What the task asks
Convert all of the entries below into a Markdown table with two columns, Row and Line, placing each non-blank line in its own numbered row and leaving out blank lines.

= = = = = = =

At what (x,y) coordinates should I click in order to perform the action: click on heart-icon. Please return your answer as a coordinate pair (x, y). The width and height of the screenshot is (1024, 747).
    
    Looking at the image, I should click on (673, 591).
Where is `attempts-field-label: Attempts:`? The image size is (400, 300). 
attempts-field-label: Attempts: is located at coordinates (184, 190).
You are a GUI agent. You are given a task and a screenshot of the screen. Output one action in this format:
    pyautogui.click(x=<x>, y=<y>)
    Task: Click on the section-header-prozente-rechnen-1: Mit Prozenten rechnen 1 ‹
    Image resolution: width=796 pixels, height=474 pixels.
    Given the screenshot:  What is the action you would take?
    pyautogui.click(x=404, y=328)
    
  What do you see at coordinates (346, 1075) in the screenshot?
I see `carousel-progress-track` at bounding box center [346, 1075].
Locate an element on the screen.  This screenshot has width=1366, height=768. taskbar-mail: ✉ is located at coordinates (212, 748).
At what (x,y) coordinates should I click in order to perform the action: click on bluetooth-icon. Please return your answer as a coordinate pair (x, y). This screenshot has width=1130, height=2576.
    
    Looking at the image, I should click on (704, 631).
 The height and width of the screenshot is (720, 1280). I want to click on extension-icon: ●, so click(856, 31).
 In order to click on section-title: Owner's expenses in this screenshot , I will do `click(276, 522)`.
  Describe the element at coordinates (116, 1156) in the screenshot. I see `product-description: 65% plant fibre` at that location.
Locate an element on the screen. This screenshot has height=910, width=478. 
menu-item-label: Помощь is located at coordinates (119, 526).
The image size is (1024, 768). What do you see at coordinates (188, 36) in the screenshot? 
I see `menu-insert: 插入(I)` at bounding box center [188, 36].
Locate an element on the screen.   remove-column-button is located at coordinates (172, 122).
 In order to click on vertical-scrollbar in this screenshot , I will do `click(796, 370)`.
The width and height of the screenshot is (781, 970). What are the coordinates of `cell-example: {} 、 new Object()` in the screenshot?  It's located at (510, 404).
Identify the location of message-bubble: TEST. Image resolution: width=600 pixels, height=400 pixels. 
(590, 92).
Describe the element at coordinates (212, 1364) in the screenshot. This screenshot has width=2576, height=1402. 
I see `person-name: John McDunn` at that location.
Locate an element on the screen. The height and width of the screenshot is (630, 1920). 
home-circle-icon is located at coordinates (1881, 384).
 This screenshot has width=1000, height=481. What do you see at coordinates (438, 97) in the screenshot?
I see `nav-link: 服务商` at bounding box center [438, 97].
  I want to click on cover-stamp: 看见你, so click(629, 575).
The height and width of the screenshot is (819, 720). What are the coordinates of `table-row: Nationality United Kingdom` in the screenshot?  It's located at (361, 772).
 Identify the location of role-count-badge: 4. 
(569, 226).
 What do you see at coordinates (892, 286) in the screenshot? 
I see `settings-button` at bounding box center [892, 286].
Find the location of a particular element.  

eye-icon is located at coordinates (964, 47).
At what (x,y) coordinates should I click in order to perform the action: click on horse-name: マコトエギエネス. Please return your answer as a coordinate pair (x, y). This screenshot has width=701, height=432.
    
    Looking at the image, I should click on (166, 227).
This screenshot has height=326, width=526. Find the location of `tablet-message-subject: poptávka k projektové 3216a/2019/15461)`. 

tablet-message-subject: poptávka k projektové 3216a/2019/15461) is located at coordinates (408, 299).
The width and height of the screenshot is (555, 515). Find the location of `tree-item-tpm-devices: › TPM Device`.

= = = = = = =

Output of the task
| Row | Line |
|---|---|
| 1 | At what (x,y) coordinates should I click in order to perform the action: click on heart-icon. Please return your answer as a coordinate pair (x, y). The width and height of the screenshot is (1024, 747). |
| 2 |     Looking at the image, I should click on (673, 591). |
| 3 | Where is `attempts-field-label: Attempts:`? The image size is (400, 300).  |
| 4 | attempts-field-label: Attempts: is located at coordinates (184, 190). |
| 5 | You are a GUI agent. You are given a task and a screenshot of the screen. Output one action in this format: |
| 6 |     pyautogui.click(x=<x>, y=<y>) |
| 7 |     Task: Click on the section-header-prozente-rechnen-1: Mit Prozenten rechnen 1 ‹ |
| 8 |     Image resolution: width=796 pixels, height=474 pixels. |
| 9 |     Given the screenshot:  What is the action you would take? |
| 10 |     pyautogui.click(x=404, y=328) |
| 11 |   What do you see at coordinates (346, 1075) in the screenshot? |
| 12 | I see `carousel-progress-track` at bounding box center [346, 1075]. |
| 13 | Locate an element on the screen.  This screenshot has width=1366, height=768. taskbar-mail: ✉ is located at coordinates (212, 748). |
| 14 | At what (x,y) coordinates should I click in order to perform the action: click on bluetooth-icon. Please return your answer as a coordinate pair (x, y). This screenshot has width=1130, height=2576. |
| 15 |     Looking at the image, I should click on (704, 631). |
| 16 |  The height and width of the screenshot is (720, 1280). I want to click on extension-icon: ●, so click(856, 31). |
| 17 |  In order to click on section-title: Owner's expenses in this screenshot , I will do `click(276, 522)`. |
| 18 |   Describe the element at coordinates (116, 1156) in the screenshot. I see `product-description: 65% plant fibre` at that location. |
| 19 | Locate an element on the screen. This screenshot has height=910, width=478.  |
| 20 | menu-item-label: Помощь is located at coordinates (119, 526). |
| 21 | The image size is (1024, 768). What do you see at coordinates (188, 36) in the screenshot?  |
| 22 | I see `menu-insert: 插入(I)` at bounding box center [188, 36]. |
| 23 | Locate an element on the screen.   remove-column-button is located at coordinates (172, 122). |
| 24 |  In order to click on vertical-scrollbar in this screenshot , I will do `click(796, 370)`. |
| 25 | The width and height of the screenshot is (781, 970). What are the coordinates of `cell-example: {} 、 new Object()` in the screenshot?  It's located at (510, 404). |
| 26 | Identify the location of message-bubble: TEST. Image resolution: width=600 pixels, height=400 pixels.  |
| 27 | (590, 92). |
| 28 | Describe the element at coordinates (212, 1364) in the screenshot. This screenshot has width=2576, height=1402.  |
| 29 | I see `person-name: John McDunn` at that location. |
| 30 | Locate an element on the screen. The height and width of the screenshot is (630, 1920).  |
| 31 | home-circle-icon is located at coordinates (1881, 384). |
| 32 |  This screenshot has width=1000, height=481. What do you see at coordinates (438, 97) in the screenshot? |
| 33 | I see `nav-link: 服务商` at bounding box center [438, 97]. |
| 34 |   I want to click on cover-stamp: 看见你, so click(629, 575). |
| 35 | The height and width of the screenshot is (819, 720). What are the coordinates of `table-row: Nationality United Kingdom` in the screenshot?  It's located at (361, 772). |
| 36 |  Identify the location of role-count-badge: 4.  |
| 37 | (569, 226). |
| 38 |  What do you see at coordinates (892, 286) in the screenshot?  |
| 39 | I see `settings-button` at bounding box center [892, 286]. |
| 40 | Find the location of a particular element.   |
| 41 | eye-icon is located at coordinates (964, 47). |
| 42 | At what (x,y) coordinates should I click in order to perform the action: click on horse-name: マコトエギエネス. Please return your answer as a coordinate pair (x, y). This screenshot has width=701, height=432. |
| 43 |     Looking at the image, I should click on (166, 227). |
| 44 | This screenshot has height=326, width=526. Find the location of `tablet-message-subject: poptávka k projektové 3216a/2019/15461)`.  |
| 45 | tablet-message-subject: poptávka k projektové 3216a/2019/15461) is located at coordinates (408, 299). |
| 46 | The width and height of the screenshot is (555, 515). Find the location of `tree-item-tpm-devices: › TPM Device`. |